▶ DATA SUPPLIED
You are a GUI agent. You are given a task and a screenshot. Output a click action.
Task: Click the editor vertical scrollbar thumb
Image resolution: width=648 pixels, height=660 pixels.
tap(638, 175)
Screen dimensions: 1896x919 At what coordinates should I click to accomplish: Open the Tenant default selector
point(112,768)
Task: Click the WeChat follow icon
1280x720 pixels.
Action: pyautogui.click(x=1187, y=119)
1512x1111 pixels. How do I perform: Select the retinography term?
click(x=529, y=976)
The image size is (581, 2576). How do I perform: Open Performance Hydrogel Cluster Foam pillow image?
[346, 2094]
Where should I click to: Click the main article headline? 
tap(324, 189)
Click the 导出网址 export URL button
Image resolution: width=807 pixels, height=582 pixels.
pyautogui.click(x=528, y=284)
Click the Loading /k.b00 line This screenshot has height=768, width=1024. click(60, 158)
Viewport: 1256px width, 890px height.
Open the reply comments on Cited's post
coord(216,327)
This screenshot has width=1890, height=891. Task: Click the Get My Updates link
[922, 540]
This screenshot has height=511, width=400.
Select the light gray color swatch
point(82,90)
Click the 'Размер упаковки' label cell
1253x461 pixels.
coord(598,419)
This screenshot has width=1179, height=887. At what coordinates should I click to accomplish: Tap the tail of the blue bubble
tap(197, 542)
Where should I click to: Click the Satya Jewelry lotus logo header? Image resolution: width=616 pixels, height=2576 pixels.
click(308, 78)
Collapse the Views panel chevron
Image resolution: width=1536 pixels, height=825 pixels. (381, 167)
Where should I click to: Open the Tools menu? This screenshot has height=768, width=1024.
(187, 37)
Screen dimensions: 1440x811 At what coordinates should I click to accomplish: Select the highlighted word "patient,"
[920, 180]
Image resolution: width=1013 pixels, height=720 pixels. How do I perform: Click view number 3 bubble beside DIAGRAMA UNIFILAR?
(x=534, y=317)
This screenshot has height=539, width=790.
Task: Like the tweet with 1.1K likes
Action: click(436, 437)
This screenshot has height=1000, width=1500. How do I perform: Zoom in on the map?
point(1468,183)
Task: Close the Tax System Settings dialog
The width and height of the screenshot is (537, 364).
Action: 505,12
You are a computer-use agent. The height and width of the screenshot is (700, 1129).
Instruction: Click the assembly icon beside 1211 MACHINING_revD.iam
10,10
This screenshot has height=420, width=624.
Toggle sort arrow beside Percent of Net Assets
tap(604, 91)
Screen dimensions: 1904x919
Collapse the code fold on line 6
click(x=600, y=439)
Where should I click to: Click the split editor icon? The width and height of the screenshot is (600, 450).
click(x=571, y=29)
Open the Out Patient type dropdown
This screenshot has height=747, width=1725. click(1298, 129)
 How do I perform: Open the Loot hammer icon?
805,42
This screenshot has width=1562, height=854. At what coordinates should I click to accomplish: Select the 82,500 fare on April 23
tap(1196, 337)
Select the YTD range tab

▶ PROBLEM DESCRIPTION
Each line in the data above either holds "agent" or does not. State how many do, as a bare number.

▶ EXERCISE RESULT
2